--- BEGIN ---
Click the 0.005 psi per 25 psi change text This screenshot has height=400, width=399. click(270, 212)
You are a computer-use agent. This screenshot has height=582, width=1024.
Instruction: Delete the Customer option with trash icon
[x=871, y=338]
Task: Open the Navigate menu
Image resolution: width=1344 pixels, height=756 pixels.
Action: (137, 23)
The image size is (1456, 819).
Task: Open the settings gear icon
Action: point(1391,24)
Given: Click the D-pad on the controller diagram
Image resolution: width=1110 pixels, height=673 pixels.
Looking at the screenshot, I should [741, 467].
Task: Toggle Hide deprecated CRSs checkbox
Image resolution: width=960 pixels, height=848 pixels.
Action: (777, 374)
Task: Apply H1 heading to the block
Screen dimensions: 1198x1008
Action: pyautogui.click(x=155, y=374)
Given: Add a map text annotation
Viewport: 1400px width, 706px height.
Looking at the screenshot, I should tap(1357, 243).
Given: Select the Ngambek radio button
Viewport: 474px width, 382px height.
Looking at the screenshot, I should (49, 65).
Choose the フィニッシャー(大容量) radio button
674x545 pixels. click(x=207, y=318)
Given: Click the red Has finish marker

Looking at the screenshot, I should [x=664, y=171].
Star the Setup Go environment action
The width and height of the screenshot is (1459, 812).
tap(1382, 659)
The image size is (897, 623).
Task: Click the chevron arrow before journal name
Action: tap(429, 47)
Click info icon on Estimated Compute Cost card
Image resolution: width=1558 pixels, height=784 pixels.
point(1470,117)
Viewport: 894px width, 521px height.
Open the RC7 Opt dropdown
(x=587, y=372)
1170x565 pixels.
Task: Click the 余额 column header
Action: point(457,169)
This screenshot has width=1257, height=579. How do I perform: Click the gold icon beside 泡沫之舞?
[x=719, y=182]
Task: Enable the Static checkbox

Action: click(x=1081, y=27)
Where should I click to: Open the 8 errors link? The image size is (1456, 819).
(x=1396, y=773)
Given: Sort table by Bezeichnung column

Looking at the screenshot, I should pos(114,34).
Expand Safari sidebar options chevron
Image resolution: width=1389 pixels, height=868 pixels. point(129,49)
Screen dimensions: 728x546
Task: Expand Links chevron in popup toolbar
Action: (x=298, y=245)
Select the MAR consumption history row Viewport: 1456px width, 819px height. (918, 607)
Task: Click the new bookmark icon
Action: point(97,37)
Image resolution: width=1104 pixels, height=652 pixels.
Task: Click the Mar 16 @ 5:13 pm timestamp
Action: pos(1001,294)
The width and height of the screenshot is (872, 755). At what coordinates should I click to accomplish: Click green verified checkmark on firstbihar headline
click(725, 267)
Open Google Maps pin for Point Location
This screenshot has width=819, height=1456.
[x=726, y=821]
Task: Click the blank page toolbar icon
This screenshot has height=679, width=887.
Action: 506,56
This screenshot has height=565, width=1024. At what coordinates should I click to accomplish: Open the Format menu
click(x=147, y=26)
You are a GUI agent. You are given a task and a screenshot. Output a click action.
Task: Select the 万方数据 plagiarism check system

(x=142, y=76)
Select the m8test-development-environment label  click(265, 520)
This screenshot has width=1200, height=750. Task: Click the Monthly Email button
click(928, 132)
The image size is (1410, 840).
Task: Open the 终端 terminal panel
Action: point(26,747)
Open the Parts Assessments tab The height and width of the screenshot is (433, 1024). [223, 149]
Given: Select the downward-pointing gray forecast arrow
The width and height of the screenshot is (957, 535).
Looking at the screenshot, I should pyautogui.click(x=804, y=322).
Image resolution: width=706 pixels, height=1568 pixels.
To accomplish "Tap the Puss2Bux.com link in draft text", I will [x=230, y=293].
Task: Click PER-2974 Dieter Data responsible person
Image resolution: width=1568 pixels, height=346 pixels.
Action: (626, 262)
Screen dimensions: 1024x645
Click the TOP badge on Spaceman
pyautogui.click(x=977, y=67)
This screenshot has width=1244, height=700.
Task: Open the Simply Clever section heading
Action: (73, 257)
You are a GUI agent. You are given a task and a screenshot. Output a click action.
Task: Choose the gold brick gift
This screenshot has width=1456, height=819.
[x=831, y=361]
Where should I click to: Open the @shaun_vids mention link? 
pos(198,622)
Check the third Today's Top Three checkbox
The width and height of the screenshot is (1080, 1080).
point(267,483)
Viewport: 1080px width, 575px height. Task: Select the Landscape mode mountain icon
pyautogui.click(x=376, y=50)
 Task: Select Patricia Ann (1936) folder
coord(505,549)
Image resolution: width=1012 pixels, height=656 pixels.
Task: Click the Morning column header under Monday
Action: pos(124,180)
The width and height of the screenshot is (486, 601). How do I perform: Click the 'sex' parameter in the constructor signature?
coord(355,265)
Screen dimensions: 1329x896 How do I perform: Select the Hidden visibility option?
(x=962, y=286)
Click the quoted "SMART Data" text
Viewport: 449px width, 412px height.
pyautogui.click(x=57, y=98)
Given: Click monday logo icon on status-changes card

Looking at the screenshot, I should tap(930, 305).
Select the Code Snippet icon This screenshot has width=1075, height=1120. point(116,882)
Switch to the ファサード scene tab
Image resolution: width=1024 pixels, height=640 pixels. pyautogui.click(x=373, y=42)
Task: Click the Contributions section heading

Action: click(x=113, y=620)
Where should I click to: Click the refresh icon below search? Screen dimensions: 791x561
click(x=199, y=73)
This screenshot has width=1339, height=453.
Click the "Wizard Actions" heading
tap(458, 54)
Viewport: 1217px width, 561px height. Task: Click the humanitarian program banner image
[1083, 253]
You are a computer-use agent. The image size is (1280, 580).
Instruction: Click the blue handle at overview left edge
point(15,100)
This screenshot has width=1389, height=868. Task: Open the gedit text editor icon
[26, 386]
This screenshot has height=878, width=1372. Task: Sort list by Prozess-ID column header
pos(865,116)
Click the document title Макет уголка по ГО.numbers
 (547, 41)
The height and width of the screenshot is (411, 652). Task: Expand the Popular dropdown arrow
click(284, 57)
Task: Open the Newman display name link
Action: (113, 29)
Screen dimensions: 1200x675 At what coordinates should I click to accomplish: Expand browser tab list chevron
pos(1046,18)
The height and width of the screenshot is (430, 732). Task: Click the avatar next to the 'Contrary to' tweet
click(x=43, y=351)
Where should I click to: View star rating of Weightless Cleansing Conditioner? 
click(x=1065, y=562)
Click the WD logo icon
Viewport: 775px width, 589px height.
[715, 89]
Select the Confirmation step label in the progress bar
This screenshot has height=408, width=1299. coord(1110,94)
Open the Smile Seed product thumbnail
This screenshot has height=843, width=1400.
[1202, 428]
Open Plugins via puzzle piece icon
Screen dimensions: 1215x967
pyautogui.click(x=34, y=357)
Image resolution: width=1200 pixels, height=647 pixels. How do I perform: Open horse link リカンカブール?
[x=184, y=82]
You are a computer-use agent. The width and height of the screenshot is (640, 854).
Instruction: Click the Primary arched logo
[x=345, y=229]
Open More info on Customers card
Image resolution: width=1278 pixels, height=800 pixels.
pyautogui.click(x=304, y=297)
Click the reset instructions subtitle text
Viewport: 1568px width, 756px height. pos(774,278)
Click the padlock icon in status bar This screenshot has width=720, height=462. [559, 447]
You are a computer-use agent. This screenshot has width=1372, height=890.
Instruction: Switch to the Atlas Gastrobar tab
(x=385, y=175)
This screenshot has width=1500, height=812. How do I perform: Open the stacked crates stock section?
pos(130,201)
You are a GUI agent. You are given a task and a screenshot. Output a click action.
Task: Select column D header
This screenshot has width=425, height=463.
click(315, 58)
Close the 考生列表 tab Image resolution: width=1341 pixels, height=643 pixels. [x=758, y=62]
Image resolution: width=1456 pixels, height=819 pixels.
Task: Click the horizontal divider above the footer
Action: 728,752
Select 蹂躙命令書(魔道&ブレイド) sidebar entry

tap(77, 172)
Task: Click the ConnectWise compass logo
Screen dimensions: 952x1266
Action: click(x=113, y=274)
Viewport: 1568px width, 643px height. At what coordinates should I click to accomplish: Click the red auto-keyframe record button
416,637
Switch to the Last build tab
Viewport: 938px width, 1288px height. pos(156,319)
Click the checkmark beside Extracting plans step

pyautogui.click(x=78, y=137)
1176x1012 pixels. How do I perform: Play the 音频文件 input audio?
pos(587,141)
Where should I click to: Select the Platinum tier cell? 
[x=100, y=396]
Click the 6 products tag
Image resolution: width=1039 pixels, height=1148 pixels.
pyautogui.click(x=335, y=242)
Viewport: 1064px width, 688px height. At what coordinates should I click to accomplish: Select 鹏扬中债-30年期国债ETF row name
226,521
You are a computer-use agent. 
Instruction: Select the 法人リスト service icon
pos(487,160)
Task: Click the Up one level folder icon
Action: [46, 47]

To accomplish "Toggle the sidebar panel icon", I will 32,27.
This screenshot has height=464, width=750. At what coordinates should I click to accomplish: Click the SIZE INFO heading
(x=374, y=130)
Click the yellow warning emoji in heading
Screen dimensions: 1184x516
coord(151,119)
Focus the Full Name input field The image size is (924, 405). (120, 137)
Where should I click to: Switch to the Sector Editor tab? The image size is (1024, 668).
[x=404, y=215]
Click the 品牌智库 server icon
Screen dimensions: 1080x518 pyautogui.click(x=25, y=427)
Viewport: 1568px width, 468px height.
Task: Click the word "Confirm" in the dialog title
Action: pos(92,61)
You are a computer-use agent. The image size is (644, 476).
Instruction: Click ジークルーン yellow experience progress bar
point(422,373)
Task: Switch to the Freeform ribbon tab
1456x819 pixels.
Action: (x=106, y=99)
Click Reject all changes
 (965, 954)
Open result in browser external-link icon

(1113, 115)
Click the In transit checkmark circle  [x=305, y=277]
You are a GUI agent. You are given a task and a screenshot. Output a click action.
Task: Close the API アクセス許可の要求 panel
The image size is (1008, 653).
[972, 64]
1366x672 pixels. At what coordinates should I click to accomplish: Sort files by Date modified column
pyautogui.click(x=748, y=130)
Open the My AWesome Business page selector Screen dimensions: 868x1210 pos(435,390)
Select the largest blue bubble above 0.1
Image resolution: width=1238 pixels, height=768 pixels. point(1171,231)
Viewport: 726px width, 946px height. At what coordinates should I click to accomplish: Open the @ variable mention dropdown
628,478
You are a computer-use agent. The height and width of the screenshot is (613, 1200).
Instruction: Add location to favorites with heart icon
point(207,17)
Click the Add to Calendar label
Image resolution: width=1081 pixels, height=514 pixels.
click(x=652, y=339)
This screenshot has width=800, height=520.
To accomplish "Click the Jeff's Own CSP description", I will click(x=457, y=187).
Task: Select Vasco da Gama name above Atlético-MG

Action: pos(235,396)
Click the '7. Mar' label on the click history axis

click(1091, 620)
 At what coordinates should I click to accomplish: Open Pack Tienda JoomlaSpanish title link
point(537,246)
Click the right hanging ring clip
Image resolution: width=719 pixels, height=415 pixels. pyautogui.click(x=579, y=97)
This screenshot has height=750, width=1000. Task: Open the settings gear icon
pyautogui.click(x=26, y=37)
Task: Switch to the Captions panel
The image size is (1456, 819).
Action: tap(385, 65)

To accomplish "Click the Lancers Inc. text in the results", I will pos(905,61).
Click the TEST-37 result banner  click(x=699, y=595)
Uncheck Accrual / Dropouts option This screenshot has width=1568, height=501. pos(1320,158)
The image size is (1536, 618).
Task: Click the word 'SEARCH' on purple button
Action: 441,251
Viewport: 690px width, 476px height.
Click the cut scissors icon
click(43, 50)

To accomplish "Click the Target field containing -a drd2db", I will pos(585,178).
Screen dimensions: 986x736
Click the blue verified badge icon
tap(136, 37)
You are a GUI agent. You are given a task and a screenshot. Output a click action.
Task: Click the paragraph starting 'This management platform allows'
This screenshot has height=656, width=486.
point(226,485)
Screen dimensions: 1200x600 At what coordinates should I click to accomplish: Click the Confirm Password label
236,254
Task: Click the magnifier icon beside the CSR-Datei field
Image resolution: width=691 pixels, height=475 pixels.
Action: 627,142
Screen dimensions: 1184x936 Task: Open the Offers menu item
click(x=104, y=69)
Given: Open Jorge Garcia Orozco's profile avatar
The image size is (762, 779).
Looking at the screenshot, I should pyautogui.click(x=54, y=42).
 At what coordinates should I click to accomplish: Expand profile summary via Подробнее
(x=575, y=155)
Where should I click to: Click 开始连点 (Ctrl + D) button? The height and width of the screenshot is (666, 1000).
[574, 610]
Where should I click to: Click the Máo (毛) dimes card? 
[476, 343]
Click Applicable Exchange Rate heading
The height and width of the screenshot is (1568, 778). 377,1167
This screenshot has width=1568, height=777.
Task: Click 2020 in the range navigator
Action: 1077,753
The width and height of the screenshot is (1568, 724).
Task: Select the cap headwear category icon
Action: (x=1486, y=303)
--- END ---
- [Required task] Render the material from its first line up to and including the line containing "[x=871, y=338]" as a two-column CSV with the headers input and output. Each row should hold a text in input and its answer in output, with every field in quotation marks and line breaks replaced by spaces.

- [Finished exercise]
input,output
"Click the 0.005 psi per 25 psi change text This screenshot has height=400, width=399.","click(270, 212)"
"You are a computer-use agent. This screenshot has height=582, width=1024. Instruction: Delete the Customer option with trash icon","[x=871, y=338]"